# Task objective
Transcribe the entries that follow, every word as written, and drop the pictures.

# Information given
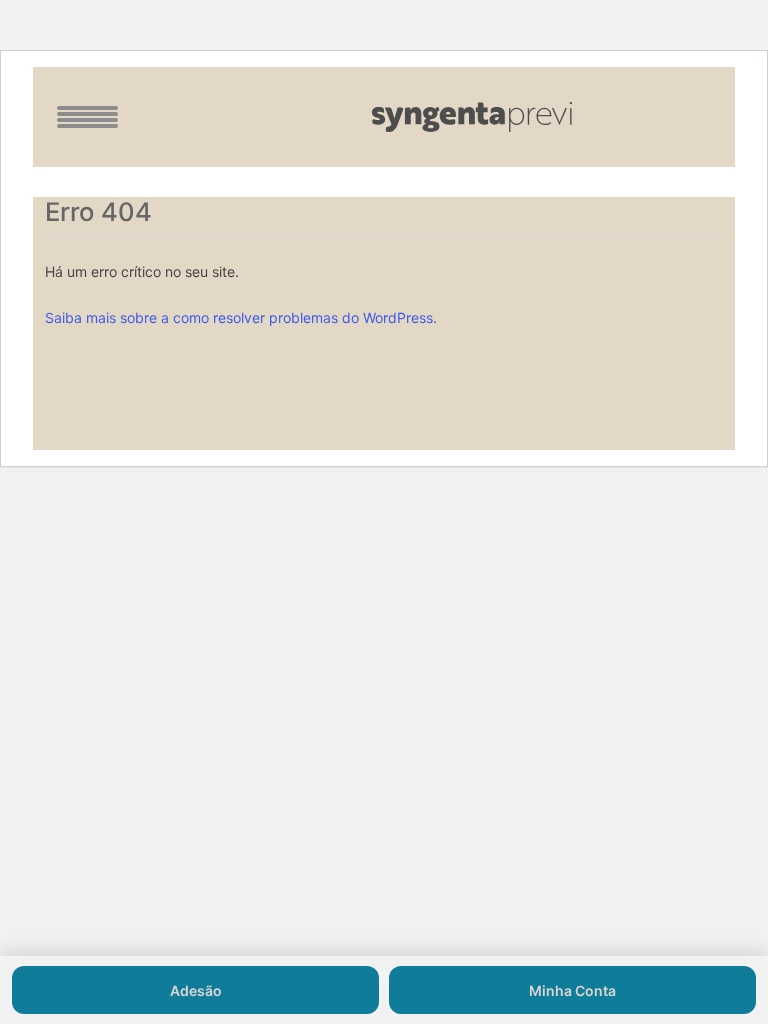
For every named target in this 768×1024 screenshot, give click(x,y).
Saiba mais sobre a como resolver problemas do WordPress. (241, 317)
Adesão (196, 990)
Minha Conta (572, 990)
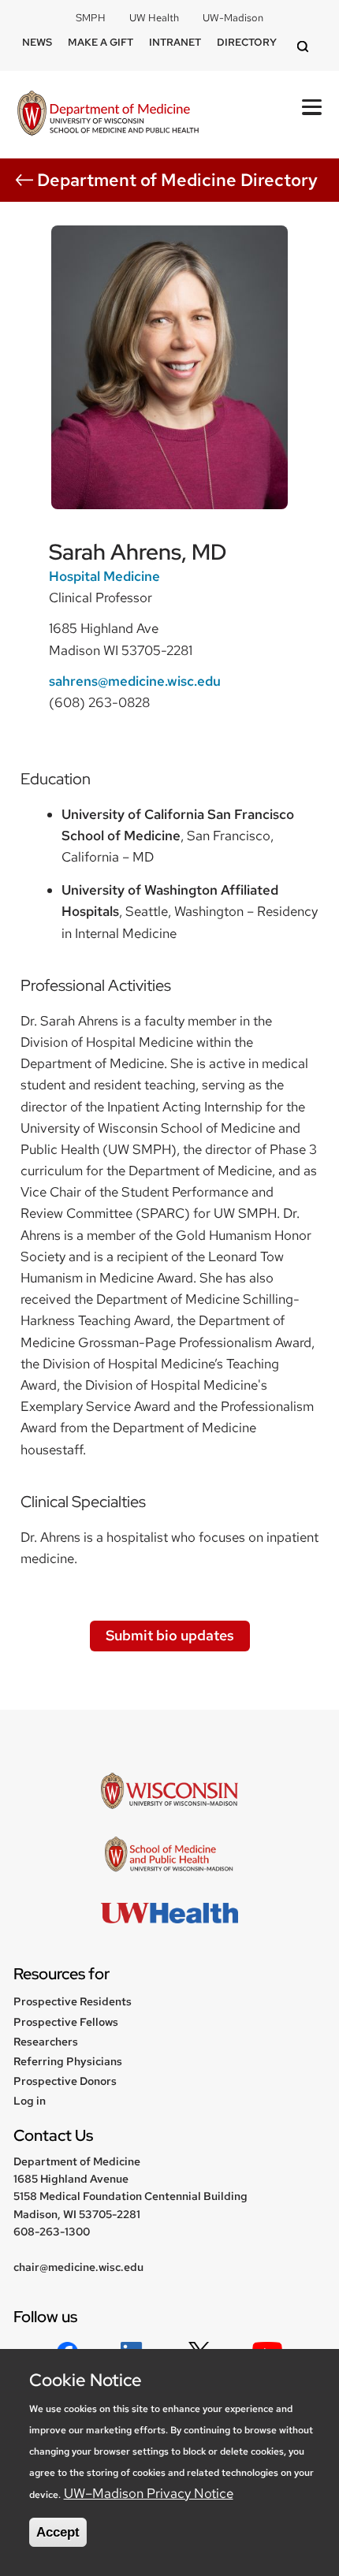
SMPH (91, 17)
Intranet (175, 42)
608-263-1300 (51, 2231)
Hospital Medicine (104, 576)
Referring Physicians (67, 2061)
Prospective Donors (65, 2081)
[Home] (108, 115)
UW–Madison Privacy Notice (148, 2493)
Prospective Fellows (65, 2022)
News (37, 42)
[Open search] (305, 47)
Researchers (45, 2041)
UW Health (154, 17)
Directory (247, 42)
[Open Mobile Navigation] (312, 107)
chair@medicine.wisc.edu (78, 2267)
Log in (29, 2101)
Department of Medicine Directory (177, 180)
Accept (58, 2532)
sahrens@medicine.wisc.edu (135, 681)
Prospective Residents (72, 2001)
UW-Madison (233, 17)
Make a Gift (100, 42)
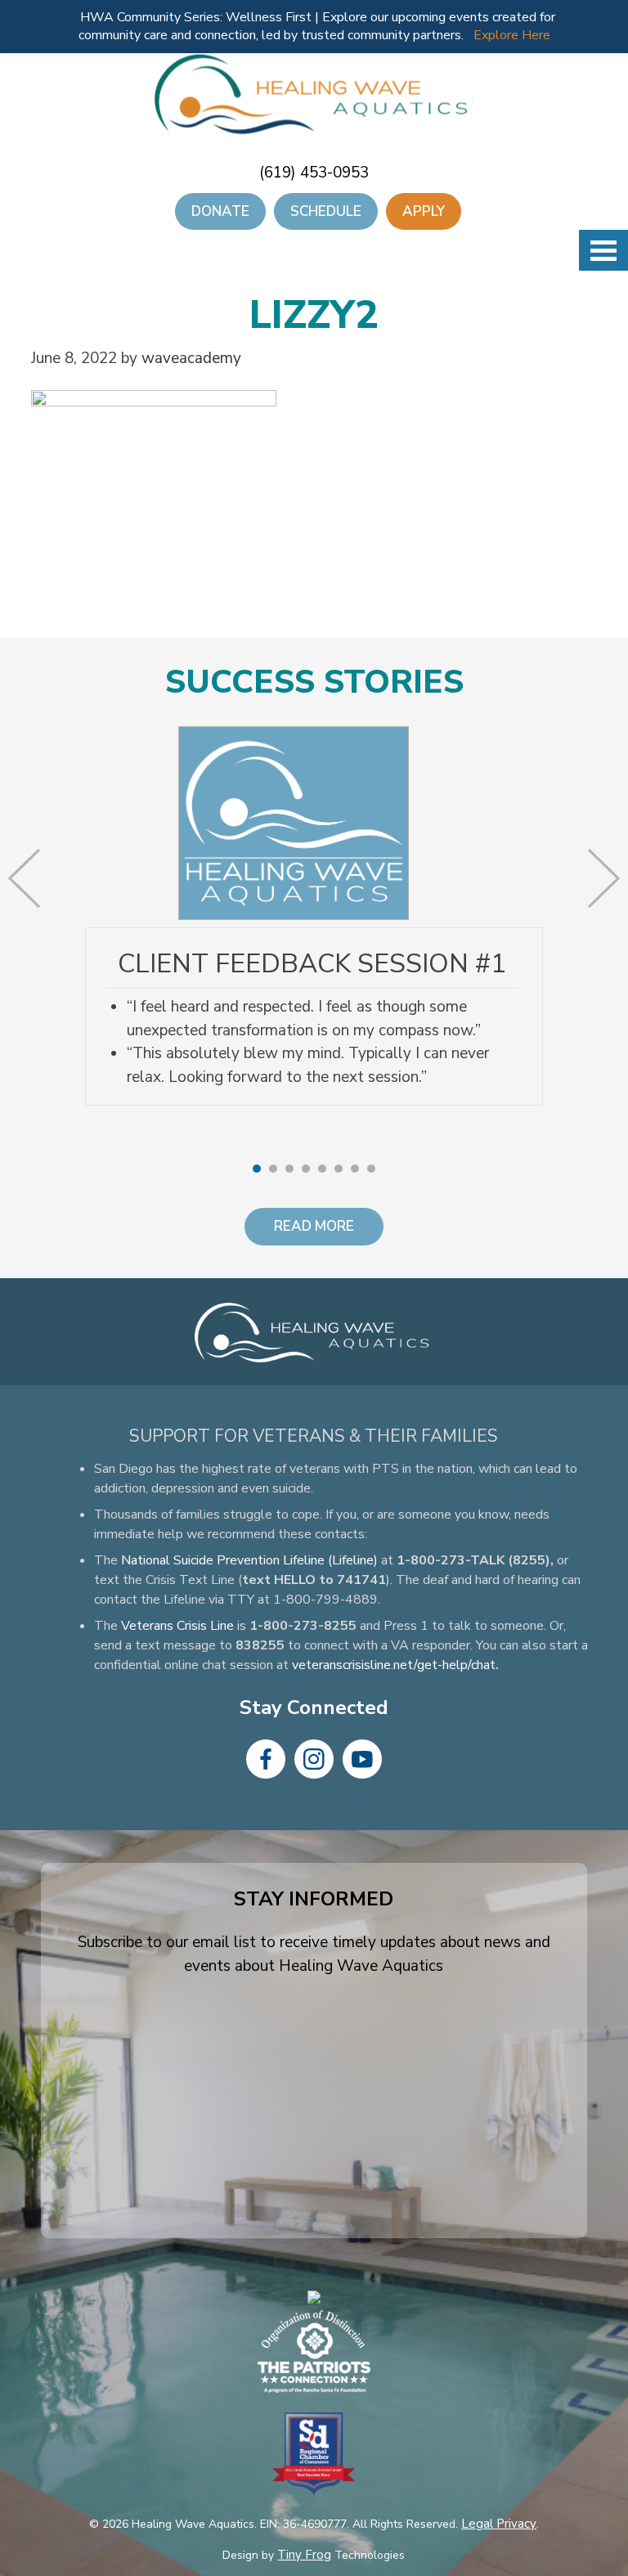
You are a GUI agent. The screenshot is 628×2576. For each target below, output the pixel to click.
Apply (423, 211)
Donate (220, 211)
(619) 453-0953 (314, 172)
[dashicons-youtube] (362, 1759)
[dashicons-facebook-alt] (265, 1759)
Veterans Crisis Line (177, 1626)
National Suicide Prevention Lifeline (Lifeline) (249, 1560)
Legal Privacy (498, 2523)
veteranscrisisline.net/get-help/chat (394, 1665)
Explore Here (511, 35)
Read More (314, 1226)
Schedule (325, 211)
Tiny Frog (304, 2555)
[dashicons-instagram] (314, 1759)
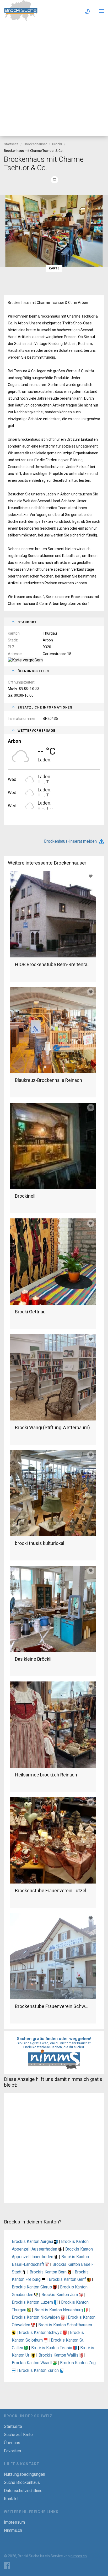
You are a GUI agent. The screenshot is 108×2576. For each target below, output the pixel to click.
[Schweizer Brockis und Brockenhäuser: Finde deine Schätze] (21, 19)
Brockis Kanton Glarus (32, 2286)
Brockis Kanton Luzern (33, 2302)
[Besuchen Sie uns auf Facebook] (7, 2565)
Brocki (57, 144)
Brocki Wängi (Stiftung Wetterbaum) (52, 1427)
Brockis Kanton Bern (49, 2271)
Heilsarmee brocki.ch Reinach (46, 1774)
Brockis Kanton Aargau (33, 2241)
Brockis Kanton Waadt (32, 2362)
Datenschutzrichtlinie (23, 2490)
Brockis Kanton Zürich (39, 2370)
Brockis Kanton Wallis (59, 2355)
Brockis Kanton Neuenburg (59, 2309)
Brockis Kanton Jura (60, 2294)
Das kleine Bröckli (33, 1659)
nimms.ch (79, 2556)
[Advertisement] (54, 79)
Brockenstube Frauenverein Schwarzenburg (52, 2006)
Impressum (14, 2522)
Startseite (11, 144)
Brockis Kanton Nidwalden (36, 2317)
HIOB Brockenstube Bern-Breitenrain (52, 964)
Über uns (12, 2442)
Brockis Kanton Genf (68, 2279)
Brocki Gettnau (30, 1311)
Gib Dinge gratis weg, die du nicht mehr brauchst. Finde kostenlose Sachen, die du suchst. (54, 2045)
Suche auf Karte (18, 2434)
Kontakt (11, 2498)
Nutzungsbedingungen (24, 2474)
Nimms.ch (13, 2530)
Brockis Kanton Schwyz (41, 2332)
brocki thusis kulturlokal (39, 1543)
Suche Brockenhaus (22, 2482)
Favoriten (12, 2450)
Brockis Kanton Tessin (52, 2347)
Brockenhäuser (35, 144)
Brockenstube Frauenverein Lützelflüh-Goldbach (52, 1890)
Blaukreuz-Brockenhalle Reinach (48, 1080)
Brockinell (25, 1196)
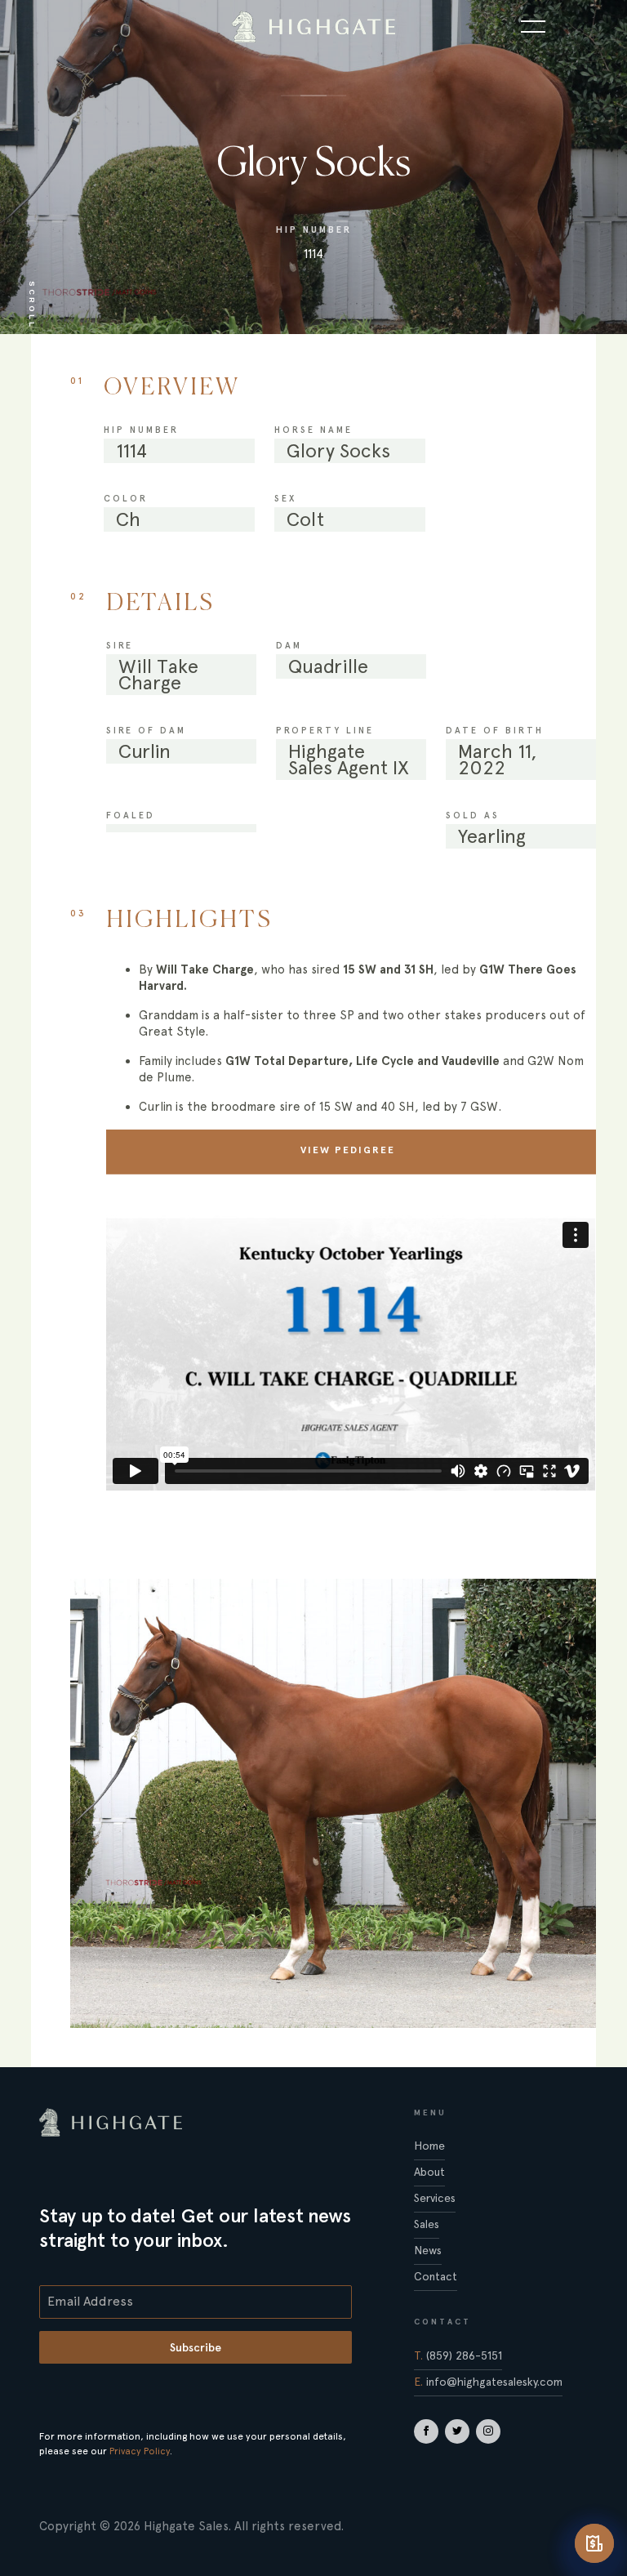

# Exercise result
For every named target in this 768×1024 screenshot, give click(x,y).
Saiba mais sobre a como resolver problemas do WordPress. (241, 317)
Adesão (196, 990)
Minha Conta (572, 990)
SMPH (91, 17)
Intranet (175, 42)
608-263-1300 (51, 2231)
Hospital Medicine (104, 576)
Referring Physicians (67, 2061)
Prospective Donors (65, 2081)
[Home] (108, 115)
UW–Madison Privacy Notice (148, 2493)
Prospective Fellows (65, 2022)
News (37, 42)
[Open search] (305, 47)
Researchers (45, 2041)
UW Health (154, 17)
Directory (247, 42)
[Open Mobile Navigation] (312, 107)
chair@medicine.wisc.edu (78, 2267)
Log in (29, 2101)
Department of Medicine Directory (177, 180)
Accept (58, 2532)
sahrens@medicine.wisc.edu (135, 681)
Prospective Residents (72, 2001)
UW-Madison (233, 17)
Make a Gift (100, 42)
You are a GUI agent. The screenshot is 628×2576. For each target below, output the pixel to click.
Apply (423, 211)
Donate (220, 211)
(619) 453-0953 (314, 172)
[dashicons-youtube] (362, 1759)
[dashicons-facebook-alt] (265, 1759)
Veterans Crisis Line (177, 1626)
National Suicide Prevention Lifeline (Lifeline) (249, 1560)
Legal Privacy (498, 2523)
veteranscrisisline.net/get-help/chat (394, 1665)
Explore Here (511, 35)
Read More (314, 1226)
Schedule (325, 211)
Tiny Frog (304, 2555)
[dashicons-instagram] (314, 1759)
You are a GUI agent. The screenshot is 108×2576. For each target below, output the pixel to click.
[Schweizer Brockis und Brockenhäuser: Finde deine Schätze] (21, 19)
Brockis Kanton Glarus (32, 2286)
Brockis Kanton Luzern (33, 2302)
[Besuchen Sie uns auf Facebook] (7, 2565)
Brocki (57, 144)
Brocki Wängi (Stiftung Wetterbaum) (52, 1427)
Brockis Kanton Bern (49, 2271)
Heilsarmee brocki.ch Reinach (46, 1774)
Brockis Kanton Aargau (33, 2241)
Brockis Kanton Waadt (32, 2362)
Datenschutzrichtlinie (23, 2490)
Brockis Kanton Zürich (39, 2370)
Brockis Kanton Wallis (59, 2355)
Brockis Kanton Neuenburg (59, 2309)
Brockis Kanton Jura (60, 2294)
Das kleine Bröckli (33, 1659)
nimms.ch (79, 2556)
[Advertisement] (54, 79)
Brockenstube Frauenverein Schwarzenburg (52, 2006)
Impressum (14, 2522)
Startseite (11, 144)
Brockis Kanton Nidwalden (36, 2317)
HIOB Brockenstube Bern-Breitenrain (52, 964)
Über uns (12, 2442)
Brockis Kanton Genf (68, 2279)
Brocki Gettnau (30, 1311)
Gib Dinge gratis weg, die du nicht mehr brauchst. Finde kostenlose Sachen, die du suchst. (54, 2045)
Suche auf Karte (18, 2434)
Kontakt (11, 2498)
Nutzungsbedingungen (24, 2474)
Nimms.ch (13, 2530)
Brockis Kanton Schwyz (41, 2332)
brocki thusis kulturlokal (39, 1543)
Suche Brockenhaus (22, 2482)
Favoriten (12, 2450)
Brockis Kanton Tessin (52, 2347)
Brockenhäuser (35, 144)
Brockenstube Frauenverein Lützelflüh-Goldbach (52, 1890)
Blaukreuz-Brockenhalle Reinach (48, 1080)
Brockinell (25, 1196)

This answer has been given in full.